William Curb: I mean, that just fits so nicely with what we were just talking about with the society, meaning all these different systems.

Ryan Sultan: Yeah, yeah, yeah, yeah, yeah, yeah, yeah, yeah, yeah. If you're interested in learning anything about me, you know, my private clinic that I lead is Integrative Psych, integrative-psych.org. And if you're interested in any of my research, I have a lab at Com University, sultanlab.org.

William Curb: Awesome. Well, I'll include links in the show notes. And thank you so much for coming on the show.

Ryan Sultan: Great to meet you. Bye-bye.

This Episode's Top Tips

  1. Regarding the evolutionary basis of ADHD, avoid thinking of it in terms of better or worse and instead try to see how ADHD traits can serve the community as a whole.

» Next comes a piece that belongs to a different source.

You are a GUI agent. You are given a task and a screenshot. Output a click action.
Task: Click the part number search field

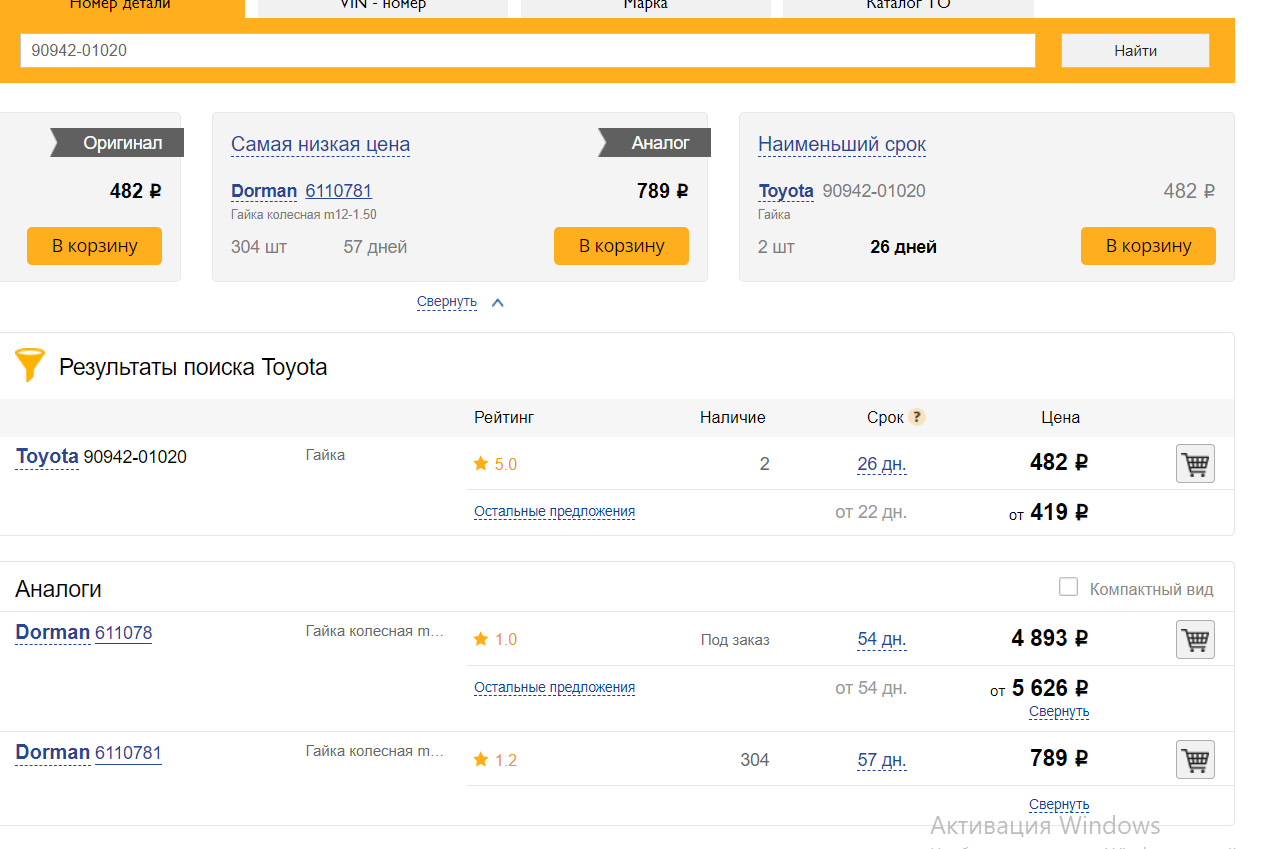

  2. With that lens in mind, the impulsivity, novelty-seeking, and hyper-focus of ADHD brains could have been advantages in early human societies, especially for hunting, exploring, and problem-solving in unpredictable environments. With the opposite from the structured, repetitive, sit-still-and-focus world we live in today giving us more difficulties because it wasn’t “designed” with the ADHD brain in mind.

  3. Neurodiversity can benefit everyone. Societies thrive on diverse thinking styles. ADHD brains bring creativity, spontaneity, and out-of-the-box problem-solving, which can be a huge asset when properly supported. We’re better when we work together.